Market EnvironmentRecommendationNotes
Range-boundSuitableCore matching scenario; strategy's original design intent
Sideways ConsolidationSuitableUpper and lower bands trigger frequently; capture ranging gains
Unilateral TrendUse with CautionFrequent counter-trend trades; need to adjust offset or pause
High VolatilityUse with CautionFixed 5% offset may be too narrow; need to widen channel

IX. Applicable Market Environment Analysis

HansenSmaOffsetV1 is a typical range trading strategy.

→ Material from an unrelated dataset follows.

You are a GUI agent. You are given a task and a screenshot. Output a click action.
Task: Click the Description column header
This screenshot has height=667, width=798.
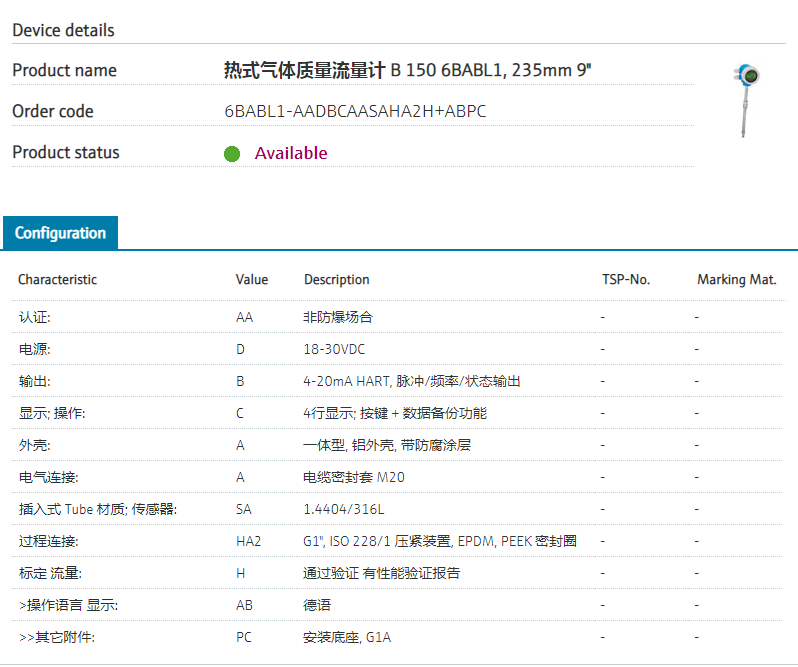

Based on its code architecture and logic, it is best suited for ranging sideways markets, and performs poorly during unilateral trend markets.

9.1 Strategy Core Logic

  • Mean Reversion Philosophy: Price tends to revert after deviating from moving average
  • Channel Trading Mode: Classic range strategy of buy at lower band, sell at upper band
  • Trend Confirmation Filter: HA candle patterns provide short-term momentum verification

9.2 Performance in Different Market Environments

Market TypeRatingAnalysis
Slow Bull Trend⭐⭐☆☆☆After buying at lower band, price continues rising but exits too early at upper band
Ranging Sideways⭐⭐⭐⭐⭐Core matching scenario; bands trigger frequently; stable returns
Downtrend⭐⭐☆☆☆After buying at lower band, price continues falling; frequent stop-loss triggers
High Volatility⭐⭐⭐☆☆Fixed channel width may generate many false signals

9.3 Key Configuration Recommendations

Config ItemSuggested ValueNotes
SMA Period20Default; balances sensitivity and stability
Offset Ratio5%Default; can adjust for high-volatility markets
Stop-Loss Ratio-10%Symmetrical with immediate take-profit
Number of Pairs15Author's suggested holding number
Stake ModeunlimitedAuthor's suggested capital management mode

X. Important Notes: Strategy Usage Considerations

10.1 Market Identification

Before using this strategy, determine whether the market is in a ranging state:

  • Ranging Signal: Price repeatedly crosses within the SMA channel
  • Trend Signal: Price continuously runs on one side of the channel
  • Recommendation: In trend markets, consider pausing the strategy or widening the offset

10.2 Parameter Optimization Space

ParameterDefaultOptimization Direction
SMA Period20Can adjust 15-30 based on market characteristics
Offset Ratio5%Can widen to 7-10% in high-volatility markets
Stop-Loss Ratio-10%Adjust based on risk appetite

10.3 Signal Confirmation Suggestions

The strategy lacks volume confirmation; recommended to combine with:

  • Volume surge to confirm breakout validity
  • RSI or MACD to assist in judging overbought/oversold
  • Multi-timeframe confirmation of trend direction

10.4 Backtesting vs. Live Trading Differences

Range strategies may perform excellently in backtesting, but in live trading:

  • Slippage may erode profits
  • High trade frequency means significant fee impact
  • When ranging transitions to trend, may suffer consecutive losses

XI. Summary

HansenSmaOffsetV1 is a simply designed, clearly logical range breakout strategy. Its core value lies in:

  1. Simple and Effective: SMA offset bands construct channel; HA candles confirm signals; rules transparent and easy to execute
  2. Range Adaptation: Specifically designed for ranging markets; captures mean reversion opportunities
  3. Easy to Understand: Few parameters; beginner-friendly; easy to understand and optimize

For quantitative traders, this strategy is a good starting point for learning range trading logic. However, use cautiously or combine with trend filters in trend markets. It is recommended to adjust the offset based on target market volatility characteristics and add volume or trend direction filters to improve signal quality.